На медкомиссии я стала жаловаться, что у меня болит горло, но они не обратили на это никакого внимания; сказа­ли мне: руки, ноги есть – сможешь работать. И зачислили ме­ня в первую партию, на пятое сентября 1942 года.

Нужно было явиться на вокзал с продуктами на дорогу, на два месяца. Когда я пришла домой и сказала матери, она зарыдала: поехала на биржу, стала просить там, чтобы меня отставили или зачислили в последнюю партию, но ничего уже не помогло, – я должна была ехать.

И вот наступило пятое сентября. Я помню это утро. Сна­чала светило яркое солнце, было тепло, но потом стало се­реть, появились тёмные тучи. Мы с матерью собрали в ста­рый чемодан кое-какие мои вещи, которых было очень мало. Продуктов на дорогу у меня почти не было, так как мы го­лодали. Сестра матери дала мне в дорогу семь пышек из мучки и 13 сухарей в маленький кулёчек. И вот с таким запа­сом я отправилась в дальний путь, в неизвестность.

Вышли мы из дому в одиннадцать часов утра. Я попро­щалась со всеми соседями, и мы пошли пешком через весь город. Я прощалась с каждым деревцем, каждым камушком. Когда мы проходили по Театральной площади, то увидели, как возле театра играл духовой оркестр, и немцы танцевали с нашими девушками. Тогда я подумала про этих девушек, что они – предательницы.

Но вот, пришли мы на главный вокзал. Народу было очень много. Товарный эшелон стоял на путях. Мы подошли к вагону. Меня сразу подхватили ребята и подняли в вагон. Можно было подумать, что мы едем куда-нибудь на Маг­нитку, по комсомольской путёвке. Мать тащила с собой ста­рое ватное одеяло, пихала его мне. Я стыдилась этого зала­танного одеяла: не хотела его брать, плакала, отдавала его ей обратно. На мой плач подошёл немецкий солдат и попро­сил у меня паспорт. Я испугалась, стала бормотать против воли, что я не еврейка, но слова замирали у меня на устах. Он взял мой паспорт и унёс куда-то. Я решила, что пропала. Но потом он принёс паспорт назад, отдал мне. Прошло немного времени, и у меня опять забрали паспорт. Но всё обошлось, слава Богу! По паспорту я была армянка, а армян нацисты причислили к «арийцам».

Вагоны были очень грязные: из-под извести. Большие широкие двери посредине, а наверху – маленькое окошко. Я подошла к этому окошку и смотрела на почернелый, горе­лый вокзал. Мне думалось, что вот совсем недавно мы при­езжали сюда с матерью на трамвае, к отцу. Он работал парикмахером на вокзале. А сейчас и отца нет, и вокзал сгорел; и я не могла удержаться от слёз. Но в то же время кто-то во мне загадывал, когда и какого числа, какого года будет на обратном пути сто­ять эшелон, в котором я приеду домой.

## [ИСХОДНЫЕ ДАННЫЕ]
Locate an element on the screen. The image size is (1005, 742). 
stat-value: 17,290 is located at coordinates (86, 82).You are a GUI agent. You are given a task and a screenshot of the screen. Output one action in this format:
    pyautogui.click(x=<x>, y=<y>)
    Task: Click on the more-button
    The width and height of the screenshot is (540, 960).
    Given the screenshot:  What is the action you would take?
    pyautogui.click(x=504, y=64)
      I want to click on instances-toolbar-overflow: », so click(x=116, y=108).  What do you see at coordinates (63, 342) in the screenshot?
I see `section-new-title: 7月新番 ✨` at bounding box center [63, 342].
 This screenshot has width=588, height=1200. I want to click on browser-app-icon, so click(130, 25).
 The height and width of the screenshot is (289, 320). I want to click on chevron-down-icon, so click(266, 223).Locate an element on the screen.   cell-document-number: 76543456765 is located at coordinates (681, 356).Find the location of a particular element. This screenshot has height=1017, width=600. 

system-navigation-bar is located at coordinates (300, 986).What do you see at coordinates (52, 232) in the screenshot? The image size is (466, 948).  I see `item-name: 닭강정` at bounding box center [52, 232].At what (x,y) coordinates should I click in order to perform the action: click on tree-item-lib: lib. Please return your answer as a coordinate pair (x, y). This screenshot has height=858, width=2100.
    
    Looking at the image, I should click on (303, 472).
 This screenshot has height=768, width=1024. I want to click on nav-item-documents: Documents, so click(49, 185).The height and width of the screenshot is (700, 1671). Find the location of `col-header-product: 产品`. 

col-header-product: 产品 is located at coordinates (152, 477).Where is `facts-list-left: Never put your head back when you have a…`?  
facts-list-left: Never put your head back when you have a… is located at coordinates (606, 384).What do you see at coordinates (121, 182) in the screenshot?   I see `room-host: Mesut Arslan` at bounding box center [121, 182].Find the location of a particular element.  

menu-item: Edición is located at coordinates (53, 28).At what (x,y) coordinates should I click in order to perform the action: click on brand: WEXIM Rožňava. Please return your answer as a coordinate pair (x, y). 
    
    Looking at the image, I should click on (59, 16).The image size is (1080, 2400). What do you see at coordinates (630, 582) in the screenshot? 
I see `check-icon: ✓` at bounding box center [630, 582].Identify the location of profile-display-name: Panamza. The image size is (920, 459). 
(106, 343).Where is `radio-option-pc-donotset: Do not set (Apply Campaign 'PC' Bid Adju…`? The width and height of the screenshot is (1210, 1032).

## [ЗАДАНИЕ]
Продолжите воспоминания об отправке эшелоном 5 сентября 1942 года, начав сразу после последнего приведённого предложения. Листинг здесь не понадобится.

## [ОТВЕТ НА ЗАДАНИЕ]
Вот, солдаты закрыли двери. И все рыдали, и падали в обмороки – родители на перроне, а мы в вагонах. И наш по­езд начал отходить от вокзала. Сначала медленно, едва за­метно, потом пошёл всё быстрее, увозя нас от Ростова в не­известную и пугающую Германию, которой мы были зачем-то нужны.

Вначале все мы плакали, но потом осмотрелись в вагоне и начали располагаться. Девчата и ребята ехали вместе. Я пе­решла на девчачью сторону, и мы легли на полу. После всех треволнений спали, как убитые, Утром мы проснулись: с од­ной стороны девчата, с другой ребята. Девушки все были красивые, хорошо одеты, как на праздник, у них было много еды. Они ехали с подругами, сестрами, а я – одна одинёшень­ка. Казалось, они рады были тому, что едут в Германию, ци­вилизованную страну. Я забилась в угол, и в голове моей вертелись мрачные мысли, как жернова: что всё это какие-то не наши люди, враги. Но вот, несколько человек из них усе­лись у открытых дверей. Двое братьев, очень красивые, за­метили, что я сижу одна, в углу, и посадили меня посредине, меж собой. И вот они запели хором наши русские песни. У меня отлегло от сердца, я поняла, что они – наши! Пели «Степь да степь...» и «Когда я на почте служил ямщиком». Я слушала их и плакала – такая злая была на эту войну, на немцев. Песня летела из открытых дверей вагона, и мне хо­телось, чтобы её услышал весь мир.